The one change pilots have been grousing about is a new pricing model that includes an annual subscription for iPad users. The download cost for the iPhone/iPad app is $29.99, plus an extra $49.99 per year after you’ve logged 40 hours. Or you can pay $99.99 for the Mac version with no annual fee.
It might seem steep to some, but if you want or need all the capabilities LogTen Pro X provides, it’s hands down the best electronic logbook out there.
Developer: Where2 Interactive
iPhone, iPad, Android
Looking for someplace to fly this weekend? The SocialFlight app has you covered, with more than 20,000 aviation events like fun fly-ins, pancake breakfasts and poker runs all just waiting to be discovered.
SocialFlight started out as a website intended to bring pilots together by providing an interactive map of all the aviation events and happenings going on throughout the year, from the major airshows and fly-ins to public pilot gatherings at small airports.
Now with the free SocialFlight companion app, you can search for pilot get-togethers anywhere you have a cellphone or Wi-Fi signal. You can even use the app to locate other pilots with similar interests, similar airplanes or just the desire to swap flying stories.
SocialFlight’s creators have worked extremely hard to ensure all the events pilots want to know about are covered, including upcoming FAA safety seminars, aviation conventions, airshows and more.
The app also directs you to more than 200,000 points of interest near airports, plus pilot educational seminars and special events in your area. The creators have even begun adding scores of educational videos, webinars, reference materials and more, all accessible through the app, in their noble quest to promote general aviation.
Developer: Applicate Ltd.
iPhone, iPad, Android
What makes this app so good is its commitment to simplicity. Tap the icon to launch Airports and you are transported into a portal to the world — or at least a portal to the 10,000-plus airfields in its database.
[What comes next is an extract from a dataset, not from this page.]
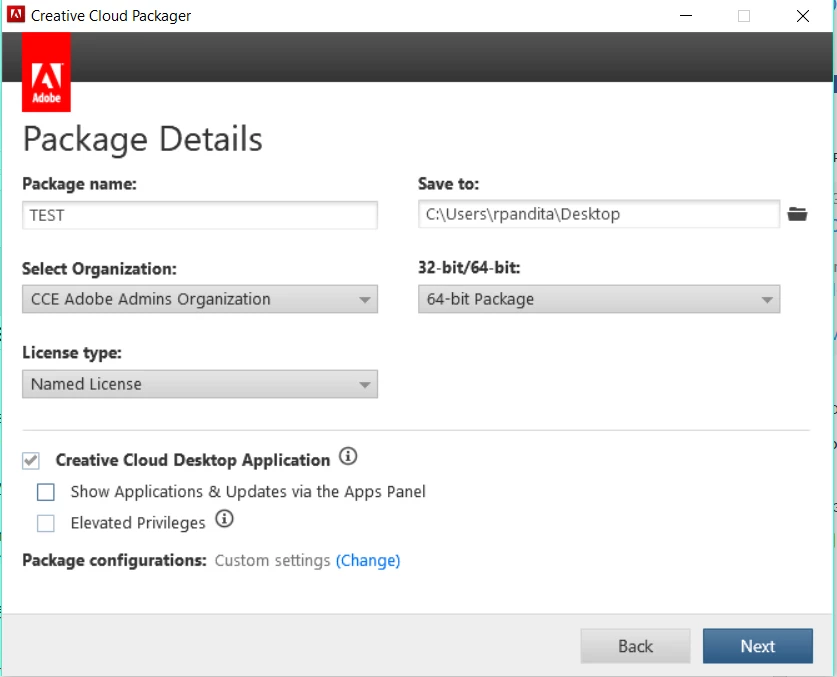Minimize the Creative Cloud Packager window
Viewport: 837px width, 677px height.
tap(685, 16)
Turning an airport directory into an app is a no-brainer, but Airports offers so much more that you won’t think of it as just a reference source but instead as a vital tool you’ll use in your everyday flying.
The heart of the app is the worldwide airport database. It doesn’t include every airport, but most are there, with easy-to-find runway and approach information, frequencies and phone numbers, metar and TAF reports, notams and much more.
Type in an airport identifier or name and up pops a top-down satellite view of the airport with all the useful information you’d expect. With one tap you can launch your device’s native map application to help you explore the world around the airport. You can also create lists of your favorite airports to make searching a cinch.
I wouldn’t trust my life on the information the app supplies, but Airports is a great place to start when planning a flight and a useful companion to your other navigation and electronic chart apps.